Стенка на Стенку (Stenka na Stenku) is an EP by the Russian folk metal band Arkona. It was released on 25 May 2011 through Napalm Records.

==Track listing==

| No. | Title | Lyrics | Music | Translation | Length |
|---|---|---|---|---|---|
| 1. | "Stenka na Stenku" (Стенка на стенку) | Masha "Scream" | Masha "Scream" | A Wall Against a Wall | 2:31 |
| 2. | "Valenki" (Валенки) | Traditional | Traditional | Valenki | 3:04 |
| 3. | "Goi, Rode, Goi! (Acoustic Version)" (Гой, Роде, гой!) | Masha "Scream" | Masha "Scream" | Hail, Rod, Hail! | 5:35 |
| 4. | "Skål!" | Varg | Masha "Scream" | Cheers! | 2:28 |
| 5. | "Duren'" (Дурень) | Svarga | Svarga | The Fool | 6:27 |
| 6. | "Novyi Mir (Ođđa Máilbmi) (Shaman cover)" (Новый мир) | Masha "Scream" | Shaman | The New World | 3:45 |
| Total length: |  |  |  |  | 23:50 |

==Album description==
The title track is about a type of group fist fights once popular in Russia, called Wall Against wall. This topic is reflected in the EP's cover and the video which was shot for the track.

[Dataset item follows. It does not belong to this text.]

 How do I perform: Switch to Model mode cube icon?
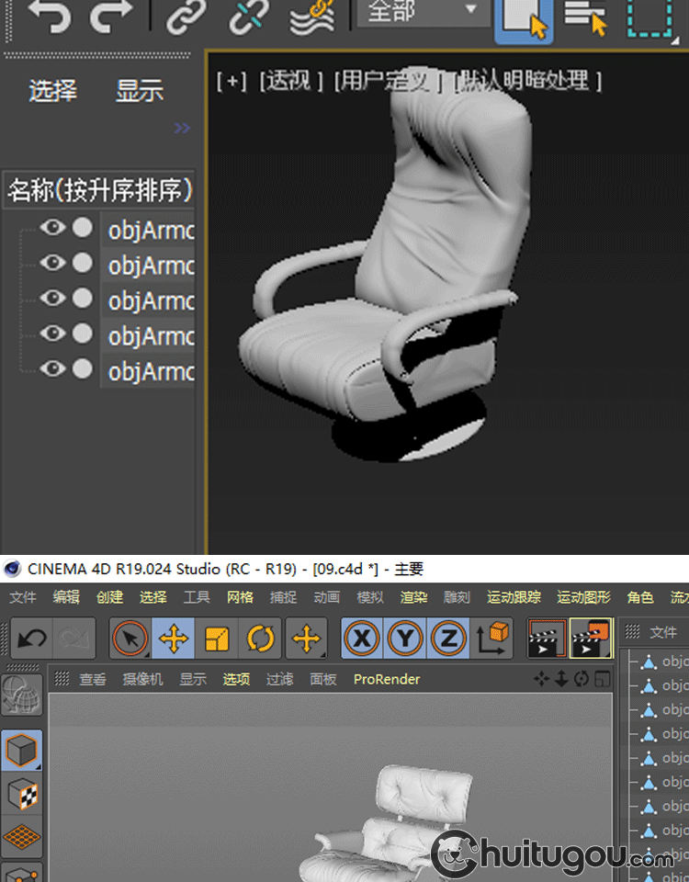click(21, 752)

Stenka na stenku was featured on the group's album Slovo, while the rest are non-album tracks.

==Personnel==
- Masha "Scream" – vocals, keyboards, tambourine, khomuz, shaman drums, choir, producer
- Sergei "Lazar" Atrashkevich – guitars, acoustic guitars, balalaika, producer, mixing, mastering
- Vladimir "Volk" Reshetnikov – gaita gallega, blockflute, whistle, zhaleyka
- Ruslan "Kniaz" Oganyan – bass
- Vlad "Artist" Sokolov – drums

===Guest musicians===
- Aleksandr Oleynikov – accordion
- Ilya "Wolfenhirt" Gura, Aleksandr "Shmel" Shvilyov – choir ("Stenka na Stenku")
- Irina Lisa – cello ("Goi, Rode, Goi!")
- Philipp "Freki" Seiler – guest vocals ("Skål!")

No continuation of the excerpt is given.